*** Opening Given records ***

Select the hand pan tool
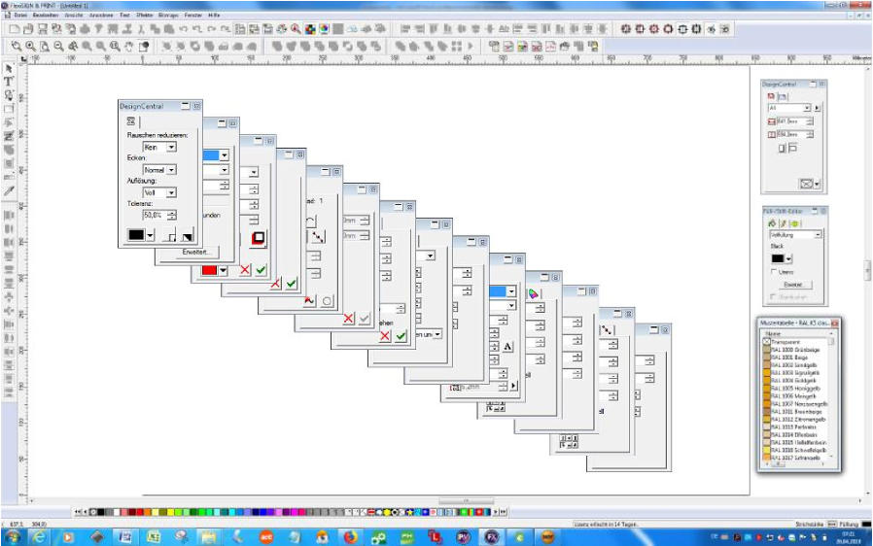This screenshot has width=873, height=546. (x=129, y=46)
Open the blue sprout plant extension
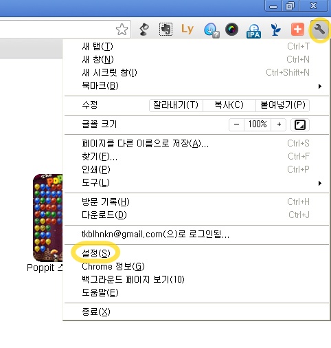The image size is (331, 348). click(275, 30)
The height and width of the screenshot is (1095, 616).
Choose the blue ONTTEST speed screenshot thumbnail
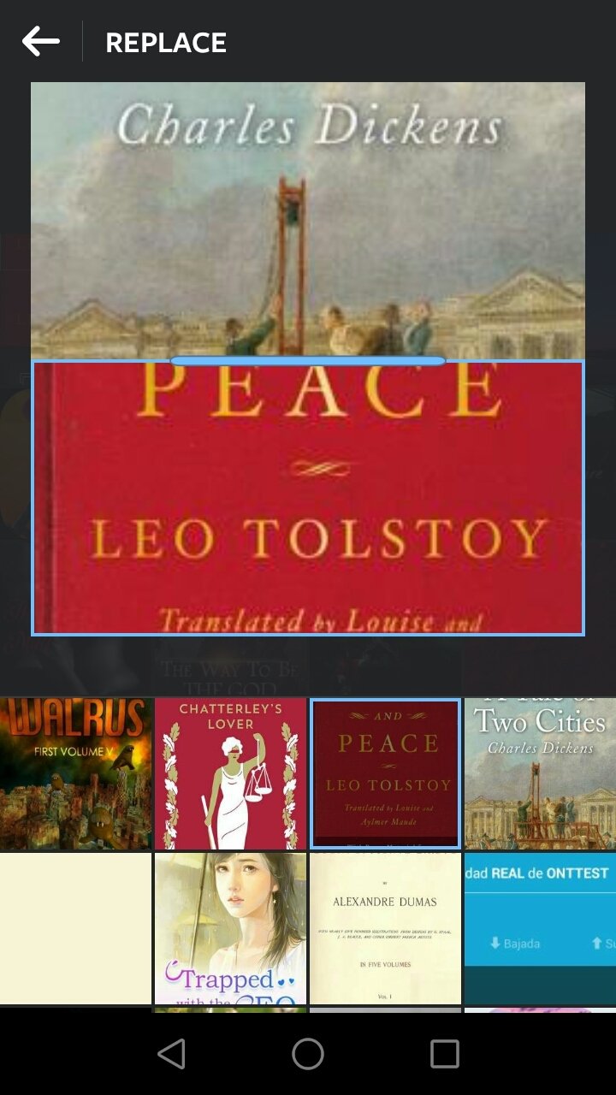click(540, 928)
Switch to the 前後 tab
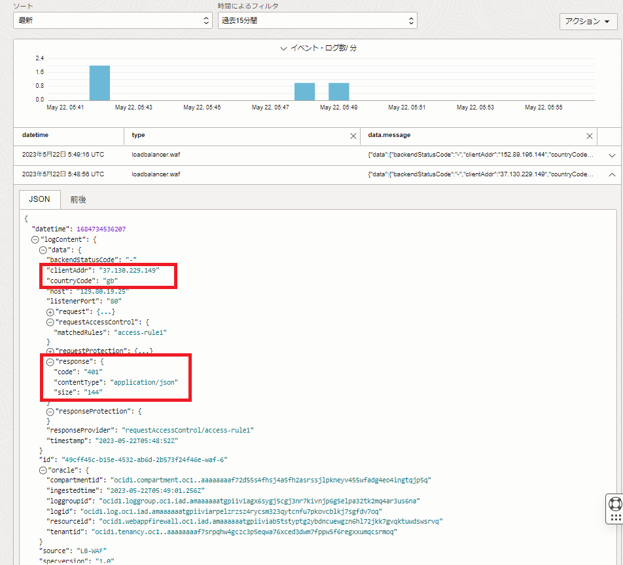This screenshot has width=623, height=565. pyautogui.click(x=78, y=199)
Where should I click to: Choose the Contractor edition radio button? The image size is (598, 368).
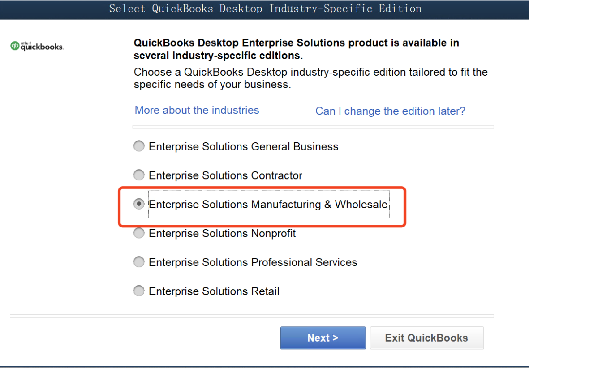pos(139,175)
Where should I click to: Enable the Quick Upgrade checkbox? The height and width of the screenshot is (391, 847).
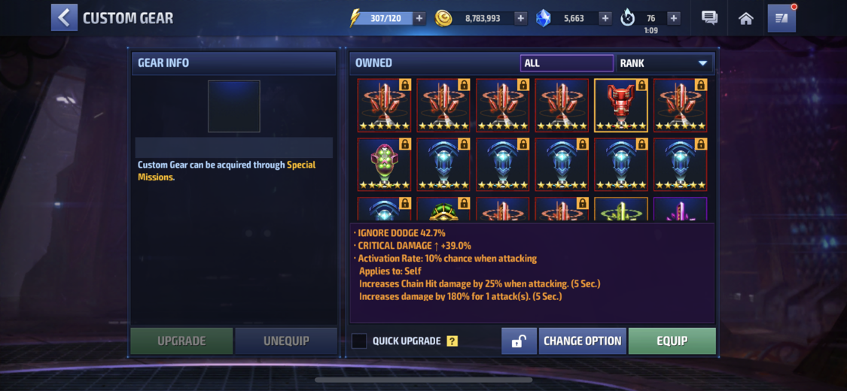[359, 341]
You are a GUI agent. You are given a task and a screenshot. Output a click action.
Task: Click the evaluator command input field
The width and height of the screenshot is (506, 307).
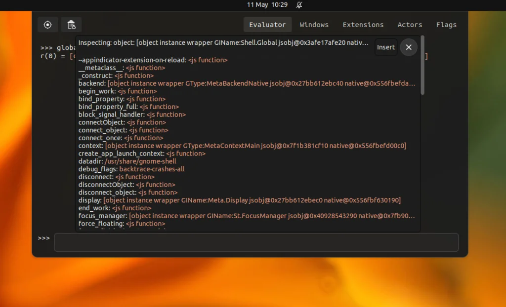click(x=256, y=242)
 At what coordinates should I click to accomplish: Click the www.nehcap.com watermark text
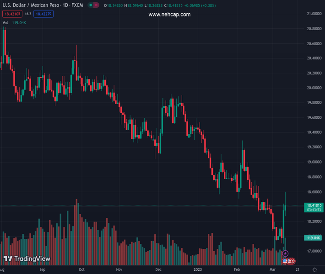click(169, 15)

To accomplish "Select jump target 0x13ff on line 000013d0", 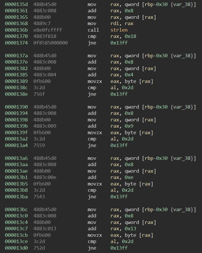I will tap(119, 248).
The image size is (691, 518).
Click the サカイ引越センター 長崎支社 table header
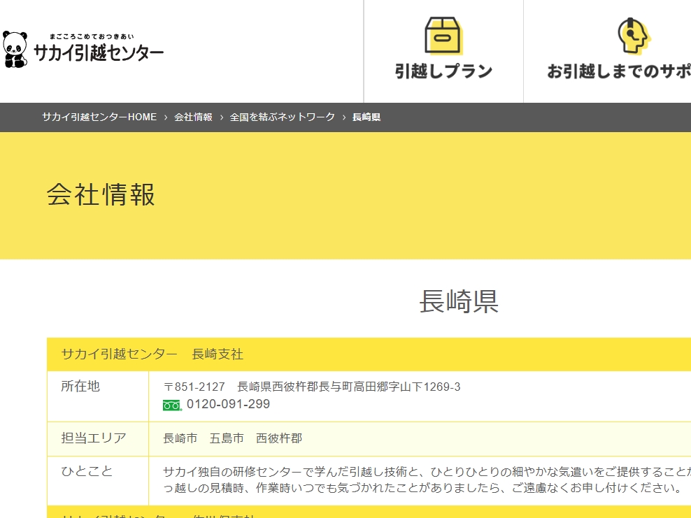click(x=152, y=354)
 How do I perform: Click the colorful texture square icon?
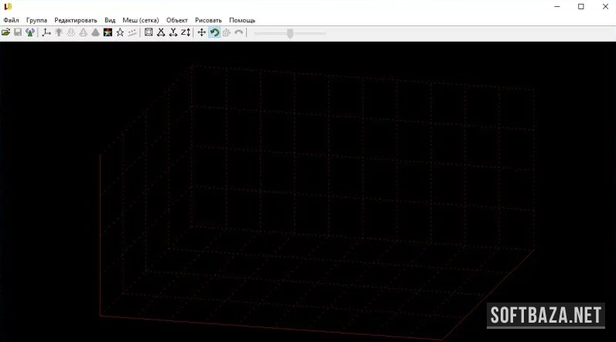tap(108, 32)
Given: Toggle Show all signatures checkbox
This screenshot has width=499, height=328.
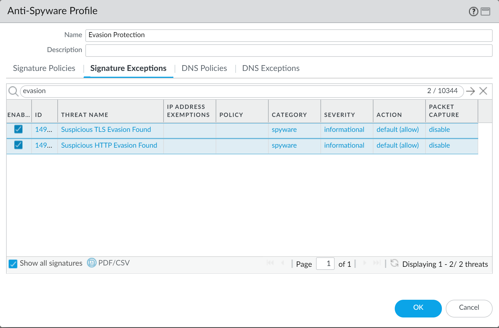Looking at the screenshot, I should click(13, 263).
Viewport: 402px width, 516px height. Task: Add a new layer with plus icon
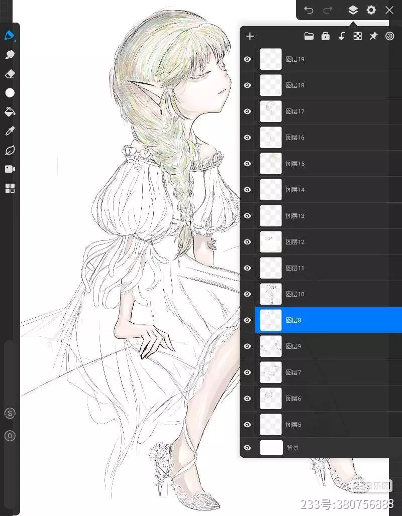tap(250, 36)
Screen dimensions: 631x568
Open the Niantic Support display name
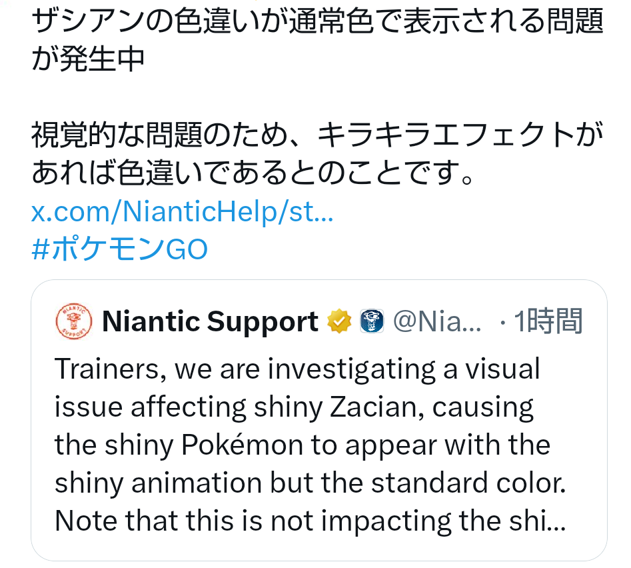pyautogui.click(x=210, y=322)
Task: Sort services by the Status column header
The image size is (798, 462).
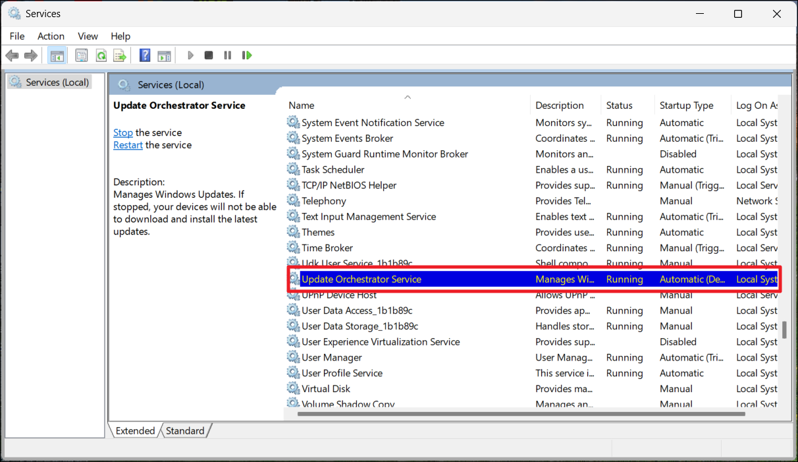Action: coord(619,105)
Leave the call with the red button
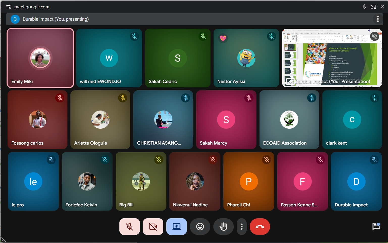The image size is (388, 243). 260,227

*** Closing Given records ***

Exactly the lines from the one with "Click the サカイ引越センター 長崎支社 table header" through the end of the records should be written out, and only those. Pictures do not belong in the copy.

• Answer for the task
Click the サカイ引越センター 長崎支社 table header
click(x=152, y=354)
 How do I perform: Click the colorful texture square icon?
tap(108, 32)
Given: Toggle Show all signatures checkbox
This screenshot has width=499, height=328.
Looking at the screenshot, I should click(13, 263).
Viewport: 402px width, 516px height. Task: Add a new layer with plus icon
tap(250, 36)
Screen dimensions: 631x568
Open the Niantic Support display name
pyautogui.click(x=210, y=322)
Task: Sort services by the Status column header
The image size is (798, 462).
Action: coord(619,105)
Leave the call with the red button
The image size is (388, 243). 260,227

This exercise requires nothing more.